The portal for the National Institute on Aging Genetics of Alzheimer's Disease Data Storage Site (NIAGADS) is currently undergoing beta testing involving a small number of investigators, with broader access slated to begin next month.
Whole-genome sequence data for 5,000 subjects, including Alzheimer's cases and cognitively normal controls, are being made available to researchers. An additional 20,000 subjects will become available next year to the research community as part of the Alzheimer's Disease Sequencing Project, a National Institute on Aging initiative to fully sequence the DNA of as many as 25,000 individuals.
The data will be processed by the Genomic Center for Alzheimer's Disease (GCAD) at the University of Pennsylvania‘s Perelman School of Medicine and all sequence and associated phenotype data will be harmonized to ensure investigators can immediately begin analyses.

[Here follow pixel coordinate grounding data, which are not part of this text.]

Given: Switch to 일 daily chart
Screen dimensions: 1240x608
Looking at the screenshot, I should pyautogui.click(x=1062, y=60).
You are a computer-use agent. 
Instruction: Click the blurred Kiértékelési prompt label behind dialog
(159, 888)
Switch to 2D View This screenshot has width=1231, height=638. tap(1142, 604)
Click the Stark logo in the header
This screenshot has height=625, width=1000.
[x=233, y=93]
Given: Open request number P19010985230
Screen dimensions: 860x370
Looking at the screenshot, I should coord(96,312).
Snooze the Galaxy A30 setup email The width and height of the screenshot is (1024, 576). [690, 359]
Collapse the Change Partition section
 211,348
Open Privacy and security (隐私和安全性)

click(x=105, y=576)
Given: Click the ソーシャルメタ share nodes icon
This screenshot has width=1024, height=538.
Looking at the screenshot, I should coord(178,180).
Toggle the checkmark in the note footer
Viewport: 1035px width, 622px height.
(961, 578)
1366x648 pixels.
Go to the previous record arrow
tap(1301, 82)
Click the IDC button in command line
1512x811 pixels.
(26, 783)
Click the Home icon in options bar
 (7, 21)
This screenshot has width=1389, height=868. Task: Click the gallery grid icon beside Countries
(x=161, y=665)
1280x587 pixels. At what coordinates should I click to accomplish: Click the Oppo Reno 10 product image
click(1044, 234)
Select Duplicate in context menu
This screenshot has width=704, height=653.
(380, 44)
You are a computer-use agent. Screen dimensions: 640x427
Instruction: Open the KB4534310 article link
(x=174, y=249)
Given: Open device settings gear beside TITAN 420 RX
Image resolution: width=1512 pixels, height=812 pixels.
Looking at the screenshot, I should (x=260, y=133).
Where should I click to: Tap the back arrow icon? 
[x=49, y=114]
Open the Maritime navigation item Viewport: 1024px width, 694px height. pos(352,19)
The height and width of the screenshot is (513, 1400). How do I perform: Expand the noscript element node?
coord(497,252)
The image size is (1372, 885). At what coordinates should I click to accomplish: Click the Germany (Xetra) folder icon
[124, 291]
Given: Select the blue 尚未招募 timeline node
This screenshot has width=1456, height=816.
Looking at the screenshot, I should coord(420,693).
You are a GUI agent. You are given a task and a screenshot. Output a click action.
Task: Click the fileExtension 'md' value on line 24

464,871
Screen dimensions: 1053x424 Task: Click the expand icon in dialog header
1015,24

Both NIAGADS and GCAD are managed under the Penn Neurodegeneration Genomics Center, which are directed by Gerard Schellenberg, a professor of pathology and laboratory medicine, and Li-San Wang, an associate professor.
“There’s a need for the ability to share very large files,” says Schellenberg, who notes that the datasets are not available through other sites, including the previously used repository called the database of Genotypes and Phenotypes (dbGaP), which no longer accepts certain large sequence files. “This large scale sequencing project has stepped up to provide a cloud-based alternative to depositing data in dbGaP for sharing large DNA sequence files.”
“It’s not always feasible for researchers to download all the data, so we’re deploying this in the cloud so investigators can do analysis directly in the cloud without having to download the data,” adds Wang. “Making these data available is particularly important since there is currently no treatment available that prevents or alters the course of this common and devastating disease.”